Abstract:
An improved subcaliber fin-stabilized penetrator projectile having a plurality of high density pre-penetrator elements mounted in axial alignment in front of a main penetrator body. A casing having a frusto-conically shaped inner axial through-bore is threadably mounted on said main penetrator body and said pre-penetrator elements are matingly mounted in said through-bore and have mating frusto-conical shapes. A ballistic hood is threadably mounted on the forward end of the casing. The main penetrator and pre-penetrator elements are made of a high density metal alloy.

Description:
CROSS-REFERENCE TO RELATED APPLICATION 
     This application is a continuation-in-part application of our co-pending application Ser. No. 759,059, filed July 24, 1985 which is a continuation-in-part of application Ser. No. 476,409, filed Mar. 17, 1983, now abandoned. 
     This application is also related to our co-assigned and allowed application Ser. No. 412,794, filed on Aug. 23, 1982, now U.S. Pat. No. 4,708,064. 
    
    
     BACKGROUND OF THE INVENTION 
     The projectiles disclosed in the afore-mentioned two applications generally include a plurality of pre-penetrator elements mounted in a casing one behind the other. The pre-penetrator elements of this projectile consist of an alloy of hard metal or metal of high density and the projectile also includes a main penetrator body which is axially disposed behind the pre-penetrator elements and contiguous thereto. This main penetrator body also is generally made of a metal of high density. By providing a plurality of pre-penetrator elements of different sizes or materials, a desired decrease in mass of the projectile arrangement is thereby realized so that, after penetration of a exterior armor, there remains sufficient projectile mass in the form of the main penetrator body for the penetration (i.e. destruction) of the main armor plating disposed behind the exterior armor. 

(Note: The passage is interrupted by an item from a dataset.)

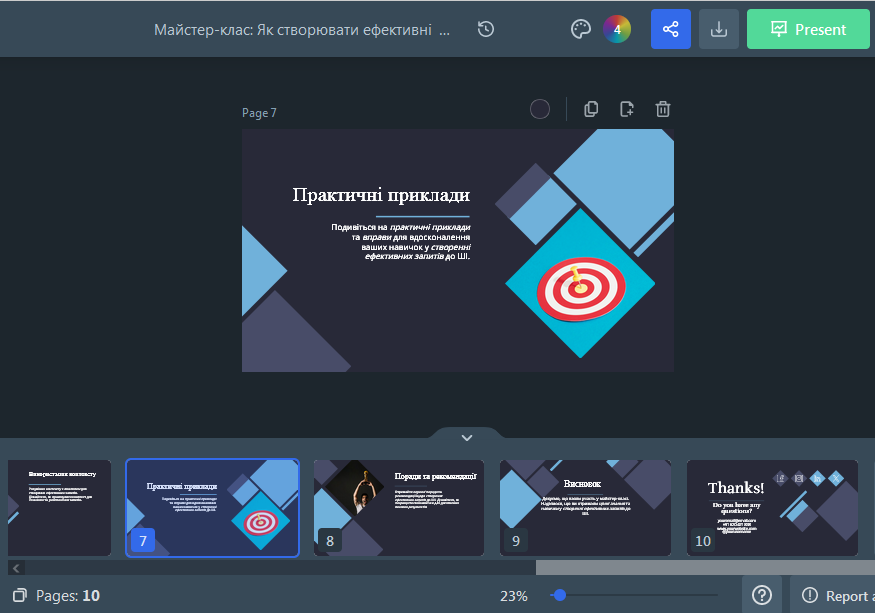The height and width of the screenshot is (613, 875).
Task: Download the presentation via download icon
Action: (x=718, y=29)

     Projectiles of the afore-described type are, at penetration of a plurality of target plates in a direction transversely to the longitudinal axis of the projectile, exposed to certain effective loads, which may lead to a premature bending failure (breaking) of the projectile. If the penetration channel is inclined with respect to the direct linear extension of the projectile flight path, the main penetrator body can, after impacting on the main armor, negatively affect the latter and thereby the effectiveness of the projectile in a very sensitive manner. 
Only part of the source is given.